Gîtes et chambres d’hôtes – versement de droits à la SACEM

question n° 19817 – publiée au JO : 21/05/2019

tourisme et loisirs

Gîtes et chambres d’hôtes – versement de droits à la SACEM

Mme Sandrine Le Feur attire l’attention de M. le ministre de la culture sur l’obligation faite aux établissements d’hébergement touristique de verser des droits d’auteur à la Société des auteurs, compositeurs et éditeurs de musique (SACEM).

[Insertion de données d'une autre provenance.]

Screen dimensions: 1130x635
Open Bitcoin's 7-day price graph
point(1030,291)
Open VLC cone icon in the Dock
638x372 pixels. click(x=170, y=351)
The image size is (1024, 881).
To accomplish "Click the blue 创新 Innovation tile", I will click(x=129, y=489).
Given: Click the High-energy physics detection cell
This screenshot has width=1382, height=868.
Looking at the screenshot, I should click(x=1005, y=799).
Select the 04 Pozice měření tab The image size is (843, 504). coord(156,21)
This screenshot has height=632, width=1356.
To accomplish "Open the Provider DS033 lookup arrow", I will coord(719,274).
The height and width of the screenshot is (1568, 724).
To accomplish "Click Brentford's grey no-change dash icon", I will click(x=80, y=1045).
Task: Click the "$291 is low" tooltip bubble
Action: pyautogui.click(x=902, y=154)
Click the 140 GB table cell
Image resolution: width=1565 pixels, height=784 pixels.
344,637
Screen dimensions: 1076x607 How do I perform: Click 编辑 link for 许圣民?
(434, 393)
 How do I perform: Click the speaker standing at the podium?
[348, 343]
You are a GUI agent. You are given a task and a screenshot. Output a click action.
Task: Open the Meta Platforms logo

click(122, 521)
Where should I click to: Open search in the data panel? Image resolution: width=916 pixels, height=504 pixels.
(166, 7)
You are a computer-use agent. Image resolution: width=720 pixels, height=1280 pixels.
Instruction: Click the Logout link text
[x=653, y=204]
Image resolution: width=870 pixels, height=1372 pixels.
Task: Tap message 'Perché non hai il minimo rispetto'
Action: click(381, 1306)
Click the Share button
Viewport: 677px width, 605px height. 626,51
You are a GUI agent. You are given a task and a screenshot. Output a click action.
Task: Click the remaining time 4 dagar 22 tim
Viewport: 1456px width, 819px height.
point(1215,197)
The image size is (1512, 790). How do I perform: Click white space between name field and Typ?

Comme de nombreux lieux d’accueil et d’hébergement, les gîtes et chambres d’hôtes mettent à la disposition des clients une télévision, une radio, un lecteur de CD, etc, afin de rendre leur séjour plus agréable. Ces moyens de diffusion sont devenus incontournables pour assurer une qualité de service correspondant aux attendus.

Dans le Finistère, la SACEM effectue actuellement des démarches auprès des gîtes et chambres d’hôtes en vue d’obtenir le paiement d’une redevance au titre des droits d’auteur. Par exemple, le propriétaire d’un gîte n’accueillant pas plus d’une vingtaine de personnes par an devient redevable, au titre des droits d’auteurs, du paiement d’un forfait annuel spécial hébergement touristique de 193 euros. Une telle redevance pénalise fortement les exploitants de ces hébergements alors que leurs établissements, bien que modestes, jouent un rôle non négligeable, notamment en zone rurale, où ils participent au maintien d’une activité.

Certes, le code de la propriété intellectuelle reconnaît aux titulaires de droits de la musique que sont les auteurs, les artistes-interprètes et les producteurs des droits patrimoniaux sur leurs œuvres, prestations ou phonogrammes. A ce titre, dans le cas des auteurs, des compositeurs et des éditeurs de musique, c’est la SACEM qui a vocation à gérer la perception et la répartition de leurs rémunérations pour leur permettre de poursuivre leurs activités de façon durable et, dès lors, de faire bénéficier le public d’un répertoire élargi et renouvelé.

Pour autant, dans le cas des gîtes et chambres d’hôtes, dont l’occupation est ponctuelle, il est impossible d’établir quelles œuvres ont effectivement été diffusées et quelle est la rémunération qui peut en découler pour les auteurs.

Cette demande de la SACEM d’une contribution forfaitaire paraît d’autant plus inique que le procédé est nouveau et inédit pour les exploitants récemment sollicités. Elle est inévitablement perçue par les exploitants de ces hébergements touristiques comme une nouvelle redevance de nature purement fiscale.

Elle lui demande en conséquence de bien vouloir lui préciser s’il entend apporter à l’actuel dispositif les aménagements indispensables à la survie des exploitants de gîtes et chambres d’hôte.